Can you give me without any thought an eigenvector for that matrix, and hence show that the geometric multiplicity is >= 1? (Hint if necessary: it's already a lower-diagonal matrix.) ETA: by "lower-diagonal" I mean "lower-triangular".

The task is then either to find another eigenvector which is not a multiple of that one, or to show that no such eigenvector exists. There is a system of simultaneous equations to solve to find the eigenvectors. Can you tell me what that system is?

(edited 9 years ago)

Reply 4

jackie11

Original post by Smaug123

Thank you for your reply :smile:

Ok, I now understand that all eigenvalues must have at least one eigenvector, but i still can't see what the eigenvector would be for the eigenvalue of 2.
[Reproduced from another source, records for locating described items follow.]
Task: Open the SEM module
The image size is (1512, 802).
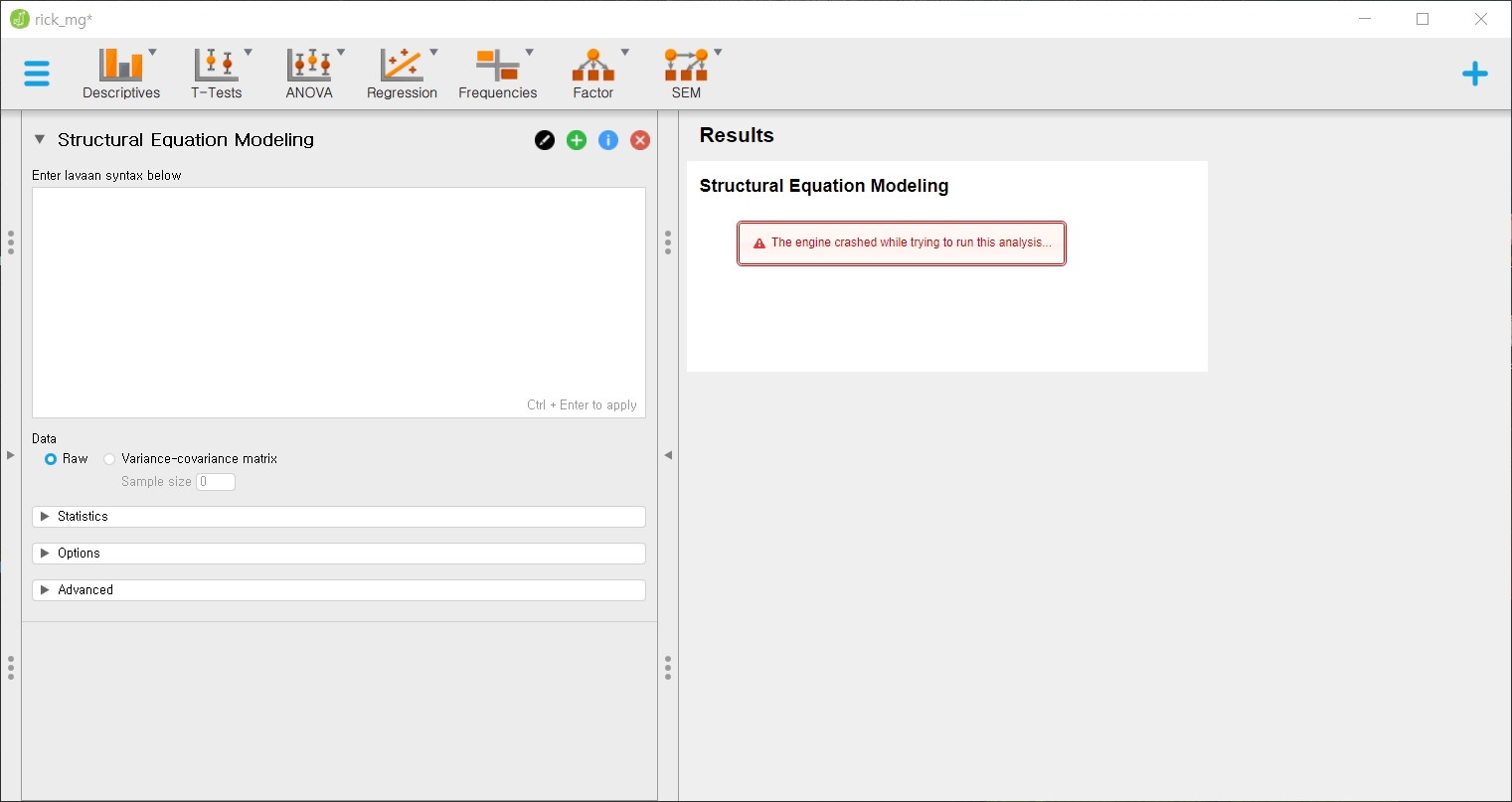Action: point(685,73)
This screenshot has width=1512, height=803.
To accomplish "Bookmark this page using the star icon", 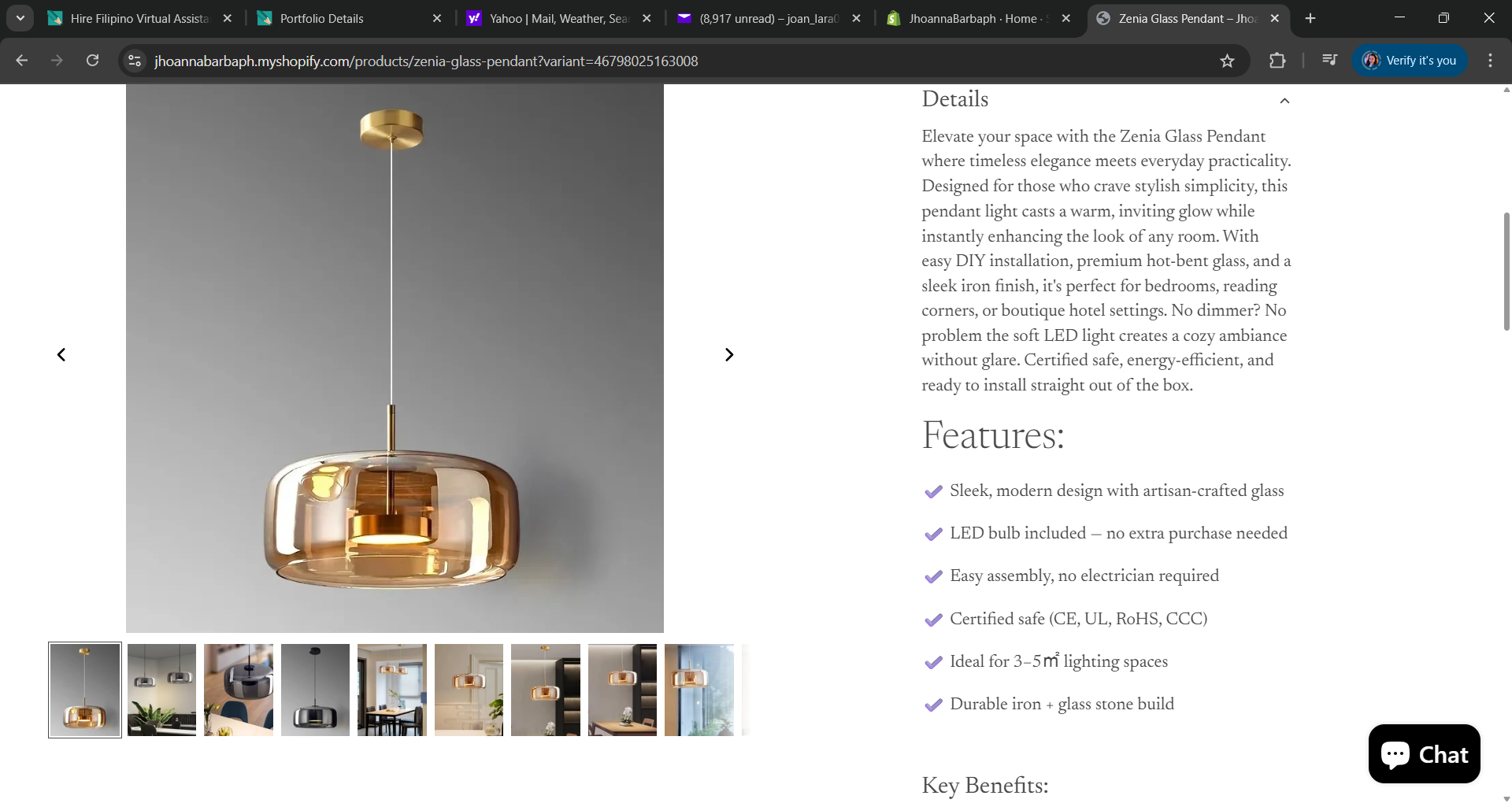I will [1227, 61].
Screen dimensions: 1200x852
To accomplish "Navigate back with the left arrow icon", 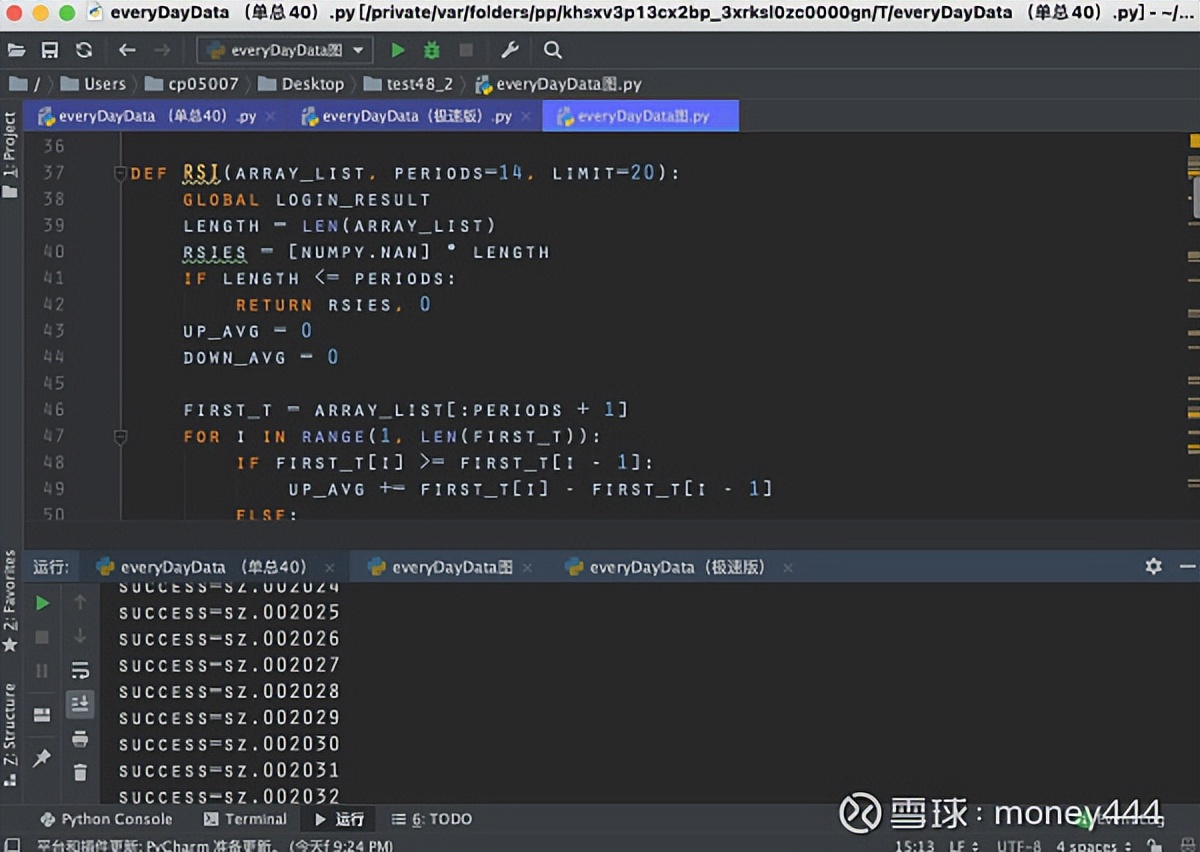I will 127,50.
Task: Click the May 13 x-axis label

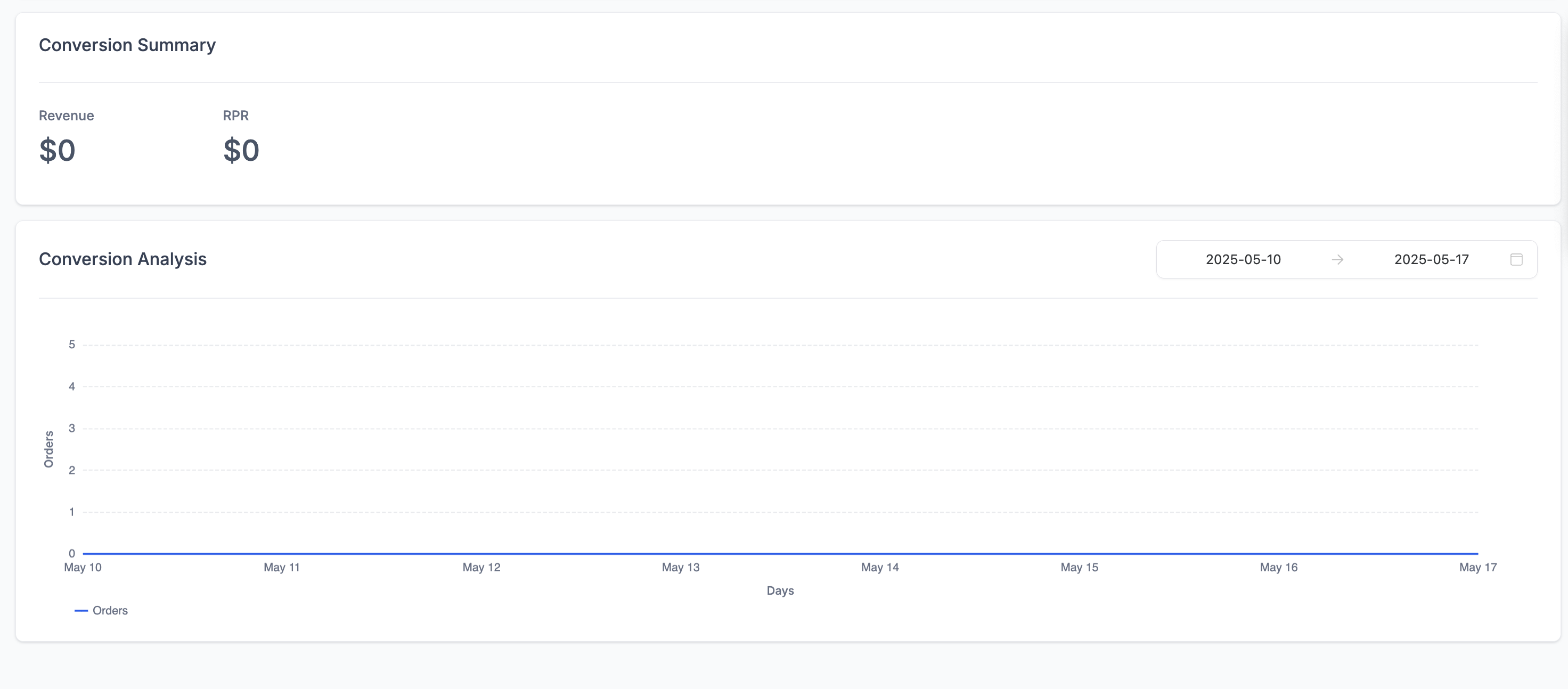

\begin{pmatrix} 2 & 0 \\5 & 2 \end{pmatrix}

\begin{pmatrix} V_1 \\ V_2 \end{pmatrix} = 2\begin{pmatrix} V_1 \\ V_2 \end{pmatrix}[br]

2V_1 = 2V_1

which is not very helpful

5V_1 + 2V_2 = 2V_2

5V_1 = 0

Therefore

V_1 = 0

So how do I get anything but 0?

Reply 5

Smaug123

Original post by jackie11

Thank you for your reply :smile:

Ok, I now understand that all eigenvalues must have at least one eigenvector, but i still can't see what the eigenvector would be for the eigenvalue of 2.

\begin{pmatrix} 2 & 0 \\5 & 2 \end{pmatrix}

\begin{pmatrix} V_1 \\ V_2 \end{pmatrix} = 2\begin{pmatrix} V_1 \\ V_2 \end{pmatrix}[br]

2V_1 = 2V_1

which is not very helpful

5V_1 + 2V_2 = 2V_2

5V_1 = 0

Therefore

V_1 = 0

So how do I get anything but 0?

You have determined that for any eigenvector of eigenvalue 2 (and hence for any eigenvector of any eigenvalue, since the only eigenvalue is 2), the first entry of that eigenvector must be 0. That is, all eigenvectors must lie on the span of the vector {0, 1}. Does that help?